In another video, an observation he makes has explained to me why my shading hasn’t been working. There is actually a difference between a shadow, which is cast by one object onto another, and shade, which is the darker side of an object, the side facing away from the light. We tend to describe the shadow under a tree “shade” when we sit in it, which makes this confusing, but what you call it isn’t important. When shading, I have treated these two lightless areas in the same way. As soon as I watched Travers’ video, I knew he was right. I’d actually noticed this difference myself in the past, but I hadn’t been trying to capture it. My brain was too busy telling me how it must be instead of recording what I was seeing.
This is the big lesson I came away with: Draw what you see, not what you know. It’s so basic, it should be a no-brainer, but it isn’t. As soon as I start drawing a subject, my brain floods with information about it, and that gets transmitted to my drawing. I’m grateful for artists like Travers who take the time to help me identify the places where my brain is getting in the way.
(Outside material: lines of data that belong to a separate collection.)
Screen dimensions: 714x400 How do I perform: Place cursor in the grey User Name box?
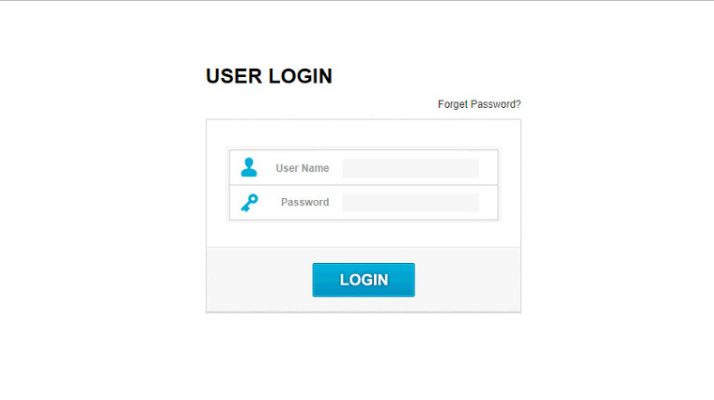pos(410,168)
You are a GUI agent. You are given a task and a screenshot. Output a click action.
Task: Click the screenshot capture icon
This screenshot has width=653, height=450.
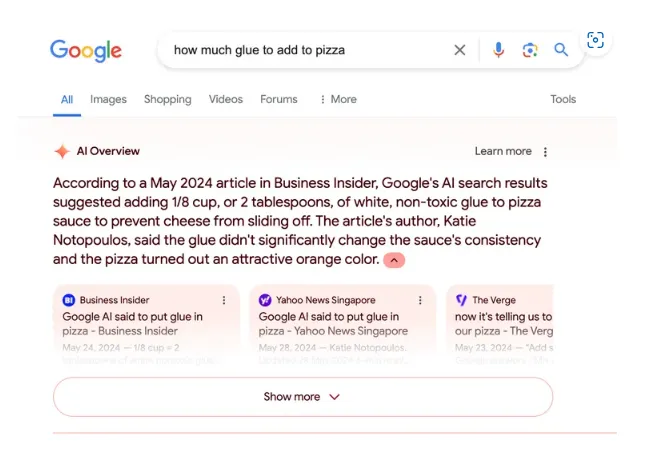pos(596,40)
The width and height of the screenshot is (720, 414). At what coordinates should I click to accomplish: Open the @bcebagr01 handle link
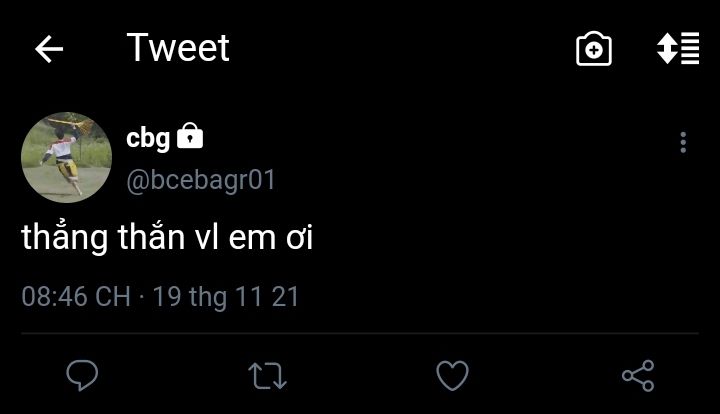click(x=200, y=180)
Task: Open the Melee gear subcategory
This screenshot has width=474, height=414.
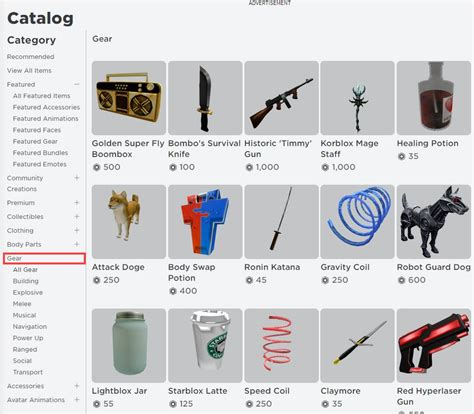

Drawing buildings is not my thing and I would have passed by Travers’ channel if his video titles hadn’t caught my eye. It was an excellent reminder that art techniques apply to any subject.
What important things have you learned from an unexpected teacher?
Thanks so much for these links, Kit! Very useful!
You’re welcome! I hope you find them helpful.
My dad had a story about an instructor and a classmate he had studio class with. The student always drew in excruciating detail while the teacher always tried getting them to loosen up. Late in the semester the class went outside to do landscapes. Teacher makes rounds, stopping at each student to discuss technique. Works with aforementioned detailer a while, then moves to dad next. Leans in, nods to indicate detailer, growls low next to dad’s ear: “Every. God. Damn. Leaf!”
Wrightson did a page in Frankenstein that has me saying the same thing…
Detailed drawing is a definite style and it suits some… But I’m in a hurry. And yet, I want thing to look like what they are, not some sloppy scribble. Finding the middle ground has its challenges.